## TASK LIST
• A. From the book review, print the passage starting at "Something that I" and ending at "before that point.".
• B. Using the book review, decide whether each statement agrees with it, answering yes or no and quoting the deciding words: (i) The book came out on October 12th, 2010. (ii) The reviewer bought the book. (iii) The reviewer wanted more about Elle's relationship with her mother.

## PAGE EXTRACT
= = = = = = =
Review: Jumpstart the World by Catherine Ryan Hyde

Title; Jumpstart the World
Author: Catherine Ryan Hyde
Published: October 12th, 2010
Source: Received for review from publisher
Synopsis from Goodreads:
Elle is a loner. She doesn’t need people. Which is a good thing, because she’s on her own: she had to move into her own apartment so her mother’s boyfriend won’t have to deal with her.

Then she meets Frank, the guy who lives next door. He’s older and has a girlfriend, but Elle can’t stop thinking about him. Frank isn’t like anyone Elle has ever met. He listens to her. He’s gentle. And Elle is falling for him, hard.
But Frank is different in a way that Elle was never prepared for: he’s transgender. And when Elle learns the truth, her world is turned upside down.  Now she’ll have to search inside herself to find not only the true meaning of friendship but her own role in jumpstarting the world.

Tender, honest, and compassionate, Jumpstart the World is a stunning story to make you laugh, cry, and honor the power of love.

Though it's short, this is a powerful book. It raises some issues that I've not seen in YA literature before, and really made me think: about what makes a gender, about how intolerant the world is, about how we can all do something to jumpstart it just a little bit, to get people moving toward tolerance. 

Elle was a strong character. Very tell it like it is. And yet, she really doesn't know herself. She puts on a strong front, but inside she's hurt and confused about her entire situation. Enter Frank, who actually listens to her for a change. He's so kind and gentle, how could she not love him? Her world is rocked when she finds out that he's trans-gender. What does that say about her? She doesn't know and she has to find out.

Something that I wish there was more of in this book would be Elle's relationship with her mother. We start the book at the end of their traditional relationship, where her mother is leaving her on her own. There's some back-story given, and an explanation of her mother's character, but I think that I would have liked to know about their relationship before that point.
= = = = = = =
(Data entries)
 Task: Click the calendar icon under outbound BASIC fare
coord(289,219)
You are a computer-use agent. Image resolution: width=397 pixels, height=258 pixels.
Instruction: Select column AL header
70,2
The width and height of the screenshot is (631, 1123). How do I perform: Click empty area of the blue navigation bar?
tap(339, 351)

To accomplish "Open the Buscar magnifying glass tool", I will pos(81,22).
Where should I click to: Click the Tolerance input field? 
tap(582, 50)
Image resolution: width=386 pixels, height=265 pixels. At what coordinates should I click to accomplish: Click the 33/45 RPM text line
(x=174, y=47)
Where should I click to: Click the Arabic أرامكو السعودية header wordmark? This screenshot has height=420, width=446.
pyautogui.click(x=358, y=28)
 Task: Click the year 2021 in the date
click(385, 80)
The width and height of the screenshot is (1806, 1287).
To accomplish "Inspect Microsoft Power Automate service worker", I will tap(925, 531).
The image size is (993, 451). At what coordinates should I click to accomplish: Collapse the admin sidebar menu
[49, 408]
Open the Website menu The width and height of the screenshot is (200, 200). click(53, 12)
= = = = = = =
## LIST OF SOLUTIONS
• A.
Something that I wish there was more of in this book would be Elle's relationship with her mother. We start the book at the end of their traditional relationship, where her mother is leaving her on her own. There's some back-story given, and an explanation of her mother's character, but I think that I would have liked to know about their relationship before that point.

• B.
(i) Yes: "Published: October 12th, 2010"
(ii) No: "Source: Received for review from publisher"
(iii) Yes: "Something that I wish there was more of in this book would be Elle's relationship with her mother."